The architecture of Scalar series has long been a secret, but with Scalar2, the design has finally reached a stable state.
Most bots follow hand-crafted Movement/Gun/Radar horizontal slices, but a component system is more suitable for "super-mega bots". And here is the evolvement of the component system of Scalar Series:
1. ScalarBot's component system is fairly simple, each component simplify has the raw events from robocode forwarded, like most robots' component system do.
2. ScalarN and ScalarR has a reflection based event dispatcher that decouples event firer and event listener, and some 'read-only' services provide information shared between Movement/Gun/Radar. This is essentially vertical slicing before Movement/Gun/Radar horizontal slicing. However, the horizontal slicing part is listening to raw events from robocode directly, as 'read-only' services do, which complicates the information sharing.
Like mentioned in User talk:Rednaxela/BotBase, the architecture of the "one" generation of Scalar series is already component based, service-oriented and event-driven, and ScalarR also features some data-centric approach. However, the flexibility provided by the component system also makes data logging and component simulating hard, as the dependency of each component is relatively unclear.
Then, with the experiment of ScalarG, a gun experiment platform that features multiple level of data logging and simulating, the successful component of ScalarN, ScalarR and ScalarG has been finally made into Scalar2.
Instead of being entirely built upon event based component system, Scalar2 has two vertical layer of components. The first level is event-driven, handing raw events from robocode and features full flexibility with highly decoupled information sharing. The second level is more like microservices, with self-contained functionality and clearly defined interfaces that each defines all input and output of a service, no more obscure dependencies at this level. Since the complexity of raw events are already consumed at the first level, anything needed in the second level is nothing more than some structs with no hidden states, even the need for 'read-only' services is eliminated. With this approach, each component at the second level is perfectly simulatable, making the use of machine learning methods such as genetic algorithms easy and feasible.

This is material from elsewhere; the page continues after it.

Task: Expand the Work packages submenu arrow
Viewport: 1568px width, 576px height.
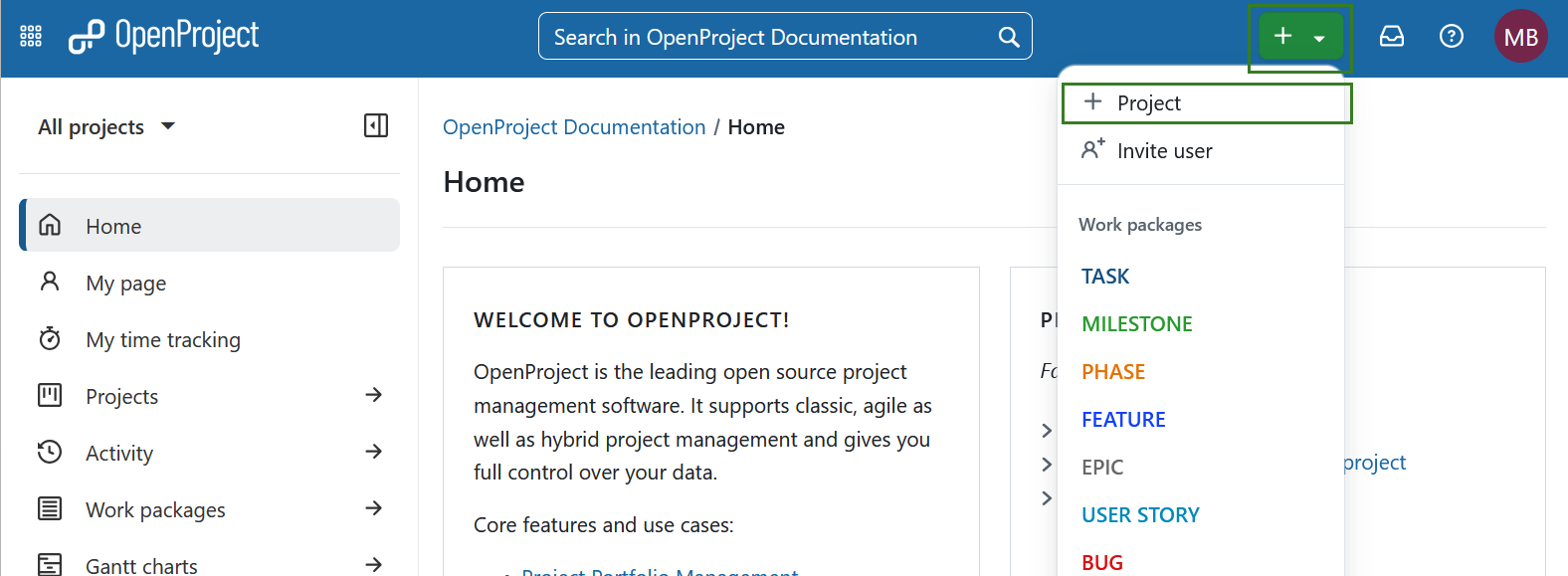Action: tap(373, 508)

An example of microservices design of ScalarG/Scalar2 is Motion Representer service. It encapsulates the logic of representing the motion of a robot between a wave is fired and the wave hits it. Implementations of this service can be Guess Factor motion representer, Play It Forward motion representer, Displacement Vector motion representer etc. The difference between those motion representing methods are hidden under the interface, and the input of the service is also clearly defined, making the use of motion representer in simulated environment trivial.